EXERCISE AIM: Transcribe the whole listing below without changing a word, but leave out every image.

** INPUT RECORDS follows **

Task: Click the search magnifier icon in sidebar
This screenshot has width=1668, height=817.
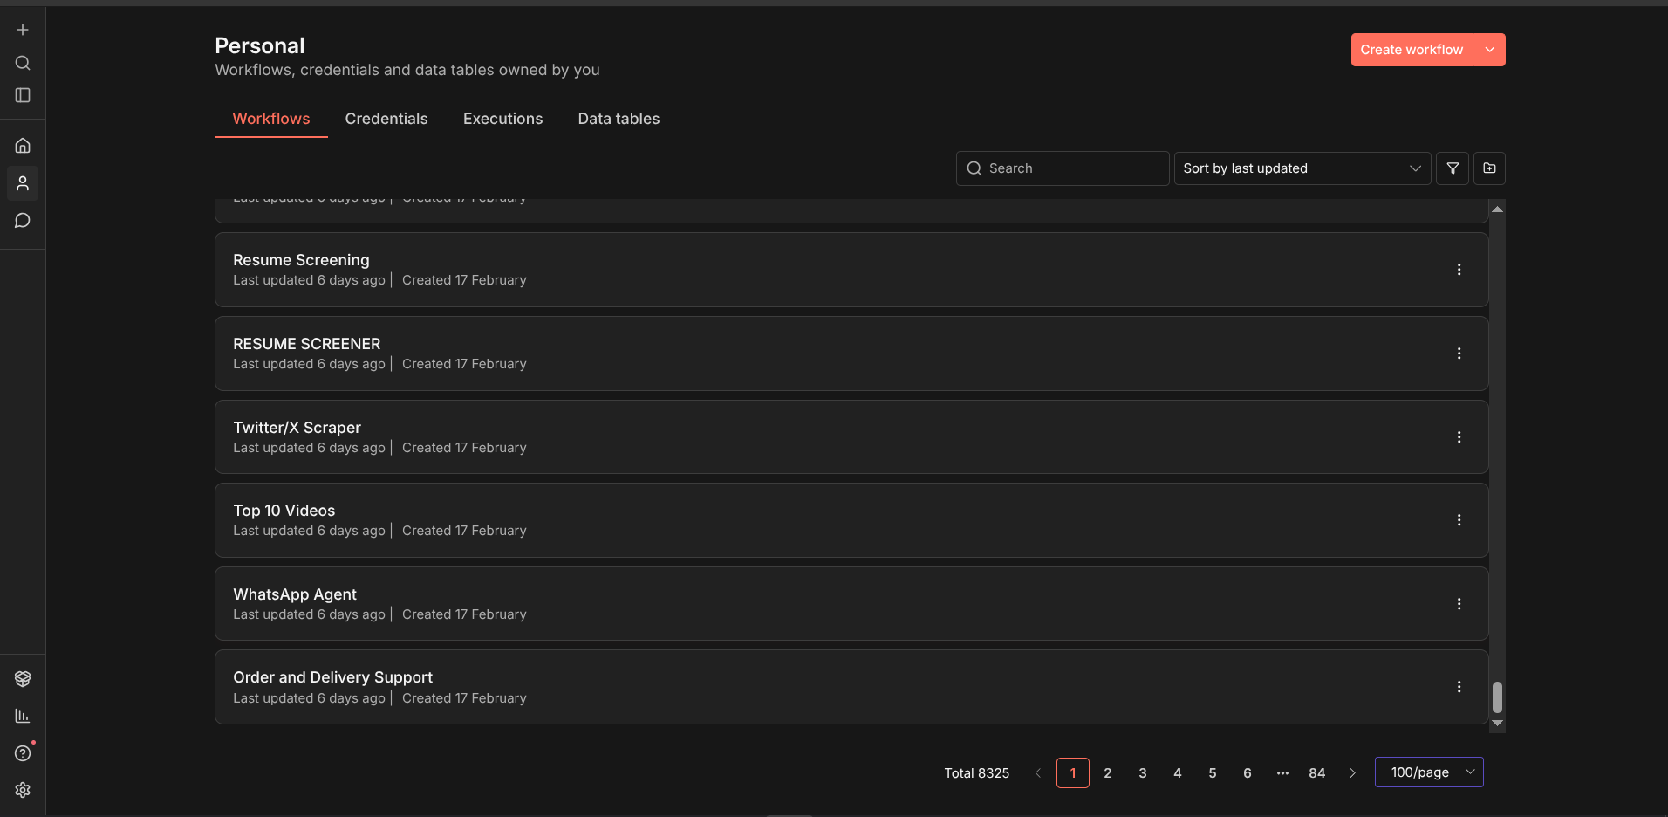Action: point(22,62)
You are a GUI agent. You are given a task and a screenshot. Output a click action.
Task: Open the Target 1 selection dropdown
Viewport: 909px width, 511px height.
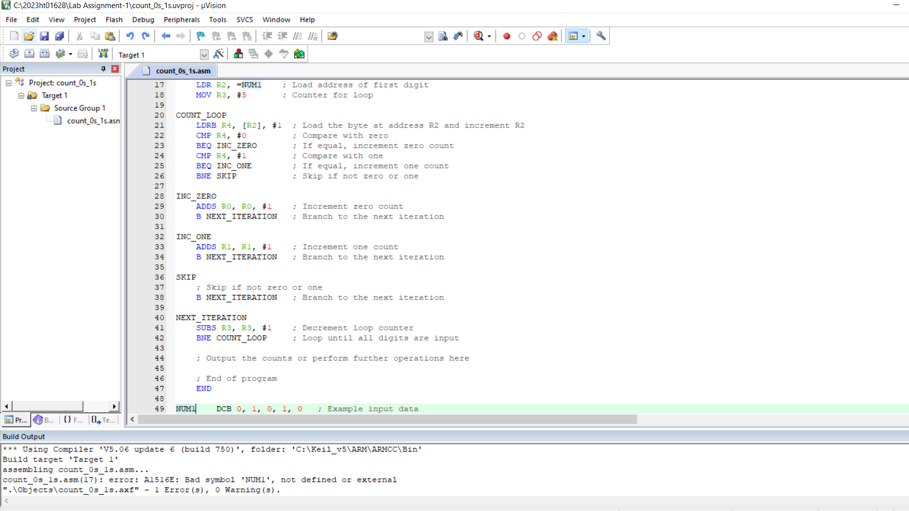pyautogui.click(x=204, y=54)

** End of INPUT RECORDS **

RESPONSE BOX:
Task: Click the search magnifier icon in sidebar
This screenshot has width=1668, height=817.
Action: point(22,62)
You are a GUI agent. You are given a task and a screenshot. Output a click action.
Task: Open the Target 1 selection dropdown
Viewport: 909px width, 511px height.
pyautogui.click(x=204, y=54)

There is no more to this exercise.